-- Information given start --
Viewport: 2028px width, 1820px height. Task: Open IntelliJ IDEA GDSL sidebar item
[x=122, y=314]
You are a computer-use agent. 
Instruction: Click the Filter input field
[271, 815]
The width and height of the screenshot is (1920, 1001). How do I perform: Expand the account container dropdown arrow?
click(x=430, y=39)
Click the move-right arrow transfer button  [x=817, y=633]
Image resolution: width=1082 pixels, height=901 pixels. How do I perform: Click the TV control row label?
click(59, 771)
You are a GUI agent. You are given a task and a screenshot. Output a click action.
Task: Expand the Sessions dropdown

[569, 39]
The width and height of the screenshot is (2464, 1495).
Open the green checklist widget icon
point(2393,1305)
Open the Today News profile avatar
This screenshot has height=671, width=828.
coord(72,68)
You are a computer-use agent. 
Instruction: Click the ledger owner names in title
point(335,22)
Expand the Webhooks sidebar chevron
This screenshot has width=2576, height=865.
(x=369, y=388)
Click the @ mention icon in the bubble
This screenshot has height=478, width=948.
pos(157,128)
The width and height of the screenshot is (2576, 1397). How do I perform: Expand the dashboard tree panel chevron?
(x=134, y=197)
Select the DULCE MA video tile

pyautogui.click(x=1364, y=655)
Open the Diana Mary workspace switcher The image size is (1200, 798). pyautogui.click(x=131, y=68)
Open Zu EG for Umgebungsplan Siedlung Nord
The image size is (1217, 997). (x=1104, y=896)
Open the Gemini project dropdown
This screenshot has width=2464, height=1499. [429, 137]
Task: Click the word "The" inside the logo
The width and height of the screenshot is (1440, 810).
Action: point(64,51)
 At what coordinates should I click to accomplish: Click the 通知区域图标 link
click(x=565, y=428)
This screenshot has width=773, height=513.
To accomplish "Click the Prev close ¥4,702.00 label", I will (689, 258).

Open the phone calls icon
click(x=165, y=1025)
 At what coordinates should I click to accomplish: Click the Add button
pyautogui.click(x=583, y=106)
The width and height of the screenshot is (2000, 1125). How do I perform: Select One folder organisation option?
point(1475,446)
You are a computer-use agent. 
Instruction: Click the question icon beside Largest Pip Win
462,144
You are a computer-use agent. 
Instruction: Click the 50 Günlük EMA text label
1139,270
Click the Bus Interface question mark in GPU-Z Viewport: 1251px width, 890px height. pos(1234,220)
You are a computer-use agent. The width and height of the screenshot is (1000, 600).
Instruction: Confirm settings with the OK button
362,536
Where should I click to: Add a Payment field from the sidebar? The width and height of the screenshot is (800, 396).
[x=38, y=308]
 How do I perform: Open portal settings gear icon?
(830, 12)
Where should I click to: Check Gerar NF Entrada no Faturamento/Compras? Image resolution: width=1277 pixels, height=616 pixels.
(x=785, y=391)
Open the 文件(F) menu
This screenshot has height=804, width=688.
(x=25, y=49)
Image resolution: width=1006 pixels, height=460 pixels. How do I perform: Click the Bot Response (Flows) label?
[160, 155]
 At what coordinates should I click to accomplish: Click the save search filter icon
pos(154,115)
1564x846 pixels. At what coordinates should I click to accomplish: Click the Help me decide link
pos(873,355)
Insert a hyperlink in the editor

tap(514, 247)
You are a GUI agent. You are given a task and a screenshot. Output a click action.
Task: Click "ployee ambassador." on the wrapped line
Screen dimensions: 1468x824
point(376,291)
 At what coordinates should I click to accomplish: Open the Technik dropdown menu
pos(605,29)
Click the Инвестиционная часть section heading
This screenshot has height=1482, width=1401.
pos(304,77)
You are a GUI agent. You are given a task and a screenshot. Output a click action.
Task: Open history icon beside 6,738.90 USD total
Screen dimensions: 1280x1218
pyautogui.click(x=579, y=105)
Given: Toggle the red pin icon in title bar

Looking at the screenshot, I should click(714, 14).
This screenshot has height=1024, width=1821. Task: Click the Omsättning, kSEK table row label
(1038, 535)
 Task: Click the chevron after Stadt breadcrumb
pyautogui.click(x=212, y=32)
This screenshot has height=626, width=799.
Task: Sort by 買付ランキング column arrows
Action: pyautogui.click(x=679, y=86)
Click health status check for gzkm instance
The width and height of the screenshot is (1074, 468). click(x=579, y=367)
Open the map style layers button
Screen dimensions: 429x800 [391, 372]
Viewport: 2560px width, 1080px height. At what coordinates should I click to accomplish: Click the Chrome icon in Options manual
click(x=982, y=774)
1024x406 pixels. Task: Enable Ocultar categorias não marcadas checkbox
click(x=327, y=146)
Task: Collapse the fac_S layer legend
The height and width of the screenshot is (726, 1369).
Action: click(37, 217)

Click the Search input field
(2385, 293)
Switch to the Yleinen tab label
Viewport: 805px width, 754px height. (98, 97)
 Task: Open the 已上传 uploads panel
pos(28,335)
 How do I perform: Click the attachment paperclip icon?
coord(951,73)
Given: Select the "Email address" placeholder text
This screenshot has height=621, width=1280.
-- Information given end --
Exercise prompt: Copy the listing above word for word, every line in order.

Answer in full:
Viewport: 2028px width, 1820px height. Task: Open IntelliJ IDEA GDSL sidebar item
[x=122, y=314]
You are a computer-use agent. 
Instruction: Click the Filter input field
[271, 815]
The width and height of the screenshot is (1920, 1001). How do I perform: Expand the account container dropdown arrow?
click(x=430, y=39)
Click the move-right arrow transfer button  [x=817, y=633]
Image resolution: width=1082 pixels, height=901 pixels. How do I perform: Click the TV control row label?
click(59, 771)
You are a GUI agent. You are given a task and a screenshot. Output a click action.
Task: Expand the Sessions dropdown

[569, 39]
The width and height of the screenshot is (2464, 1495).
Open the green checklist widget icon
point(2393,1305)
Open the Today News profile avatar
This screenshot has height=671, width=828.
coord(72,68)
You are a computer-use agent. 
Instruction: Click the ledger owner names in title
point(335,22)
Expand the Webhooks sidebar chevron
This screenshot has width=2576, height=865.
(x=369, y=388)
Click the @ mention icon in the bubble
This screenshot has height=478, width=948.
pos(157,128)
The width and height of the screenshot is (2576, 1397). How do I perform: Expand the dashboard tree panel chevron?
(x=134, y=197)
Select the DULCE MA video tile

pyautogui.click(x=1364, y=655)
Open the Diana Mary workspace switcher The image size is (1200, 798). pyautogui.click(x=131, y=68)
Open Zu EG for Umgebungsplan Siedlung Nord
The image size is (1217, 997). (x=1104, y=896)
Open the Gemini project dropdown
This screenshot has width=2464, height=1499. [429, 137]
Task: Click the word "The" inside the logo
The width and height of the screenshot is (1440, 810).
Action: point(64,51)
 At what coordinates should I click to accomplish: Click the 通知区域图标 link
click(x=565, y=428)
This screenshot has width=773, height=513.
To accomplish "Click the Prev close ¥4,702.00 label", I will (689, 258).

Open the phone calls icon
click(x=165, y=1025)
 At what coordinates should I click to accomplish: Click the Add button
pyautogui.click(x=583, y=106)
The width and height of the screenshot is (2000, 1125). How do I perform: Select One folder organisation option?
point(1475,446)
You are a computer-use agent. 
Instruction: Click the question icon beside Largest Pip Win
462,144
You are a computer-use agent. 
Instruction: Click the 50 Günlük EMA text label
1139,270
Click the Bus Interface question mark in GPU-Z Viewport: 1251px width, 890px height. pos(1234,220)
You are a computer-use agent. The width and height of the screenshot is (1000, 600).
Instruction: Confirm settings with the OK button
362,536
Where should I click to: Add a Payment field from the sidebar? The width and height of the screenshot is (800, 396).
[x=38, y=308]
 How do I perform: Open portal settings gear icon?
(830, 12)
Where should I click to: Check Gerar NF Entrada no Faturamento/Compras? Image resolution: width=1277 pixels, height=616 pixels.
(x=785, y=391)
Open the 文件(F) menu
This screenshot has height=804, width=688.
(x=25, y=49)
Image resolution: width=1006 pixels, height=460 pixels. How do I perform: Click the Bot Response (Flows) label?
[160, 155]
 At what coordinates should I click to accomplish: Click the save search filter icon
pos(154,115)
1564x846 pixels. At what coordinates should I click to accomplish: Click the Help me decide link
pos(873,355)
Insert a hyperlink in the editor

tap(514, 247)
You are a GUI agent. You are given a task and a screenshot. Output a click action.
Task: Click "ployee ambassador." on the wrapped line
Screen dimensions: 1468x824
point(376,291)
 At what coordinates should I click to accomplish: Open the Technik dropdown menu
pos(605,29)
Click the Инвестиционная часть section heading
This screenshot has height=1482, width=1401.
pos(304,77)
You are a GUI agent. You are given a task and a screenshot. Output a click action.
Task: Open history icon beside 6,738.90 USD total
Screen dimensions: 1280x1218
pyautogui.click(x=579, y=105)
Given: Toggle the red pin icon in title bar

Looking at the screenshot, I should click(714, 14).
This screenshot has height=1024, width=1821. Task: Click the Omsättning, kSEK table row label
(1038, 535)
 Task: Click the chevron after Stadt breadcrumb
pyautogui.click(x=212, y=32)
This screenshot has height=626, width=799.
Task: Sort by 買付ランキング column arrows
Action: pyautogui.click(x=679, y=86)
Click health status check for gzkm instance
The width and height of the screenshot is (1074, 468). click(x=579, y=367)
Open the map style layers button
Screen dimensions: 429x800 [391, 372]
Viewport: 2560px width, 1080px height. At what coordinates should I click to accomplish: Click the Chrome icon in Options manual
click(x=982, y=774)
1024x406 pixels. Task: Enable Ocultar categorias não marcadas checkbox
click(x=327, y=146)
Task: Collapse the fac_S layer legend
The height and width of the screenshot is (726, 1369).
Action: click(37, 217)

Click the Search input field
(2385, 293)
Switch to the Yleinen tab label
Viewport: 805px width, 754px height. (98, 97)
 Task: Open the 已上传 uploads panel
pos(28,335)
 How do I perform: Click the attachment paperclip icon?
coord(951,73)
Given: Select the "Email address" placeholder text
This screenshot has height=621, width=1280.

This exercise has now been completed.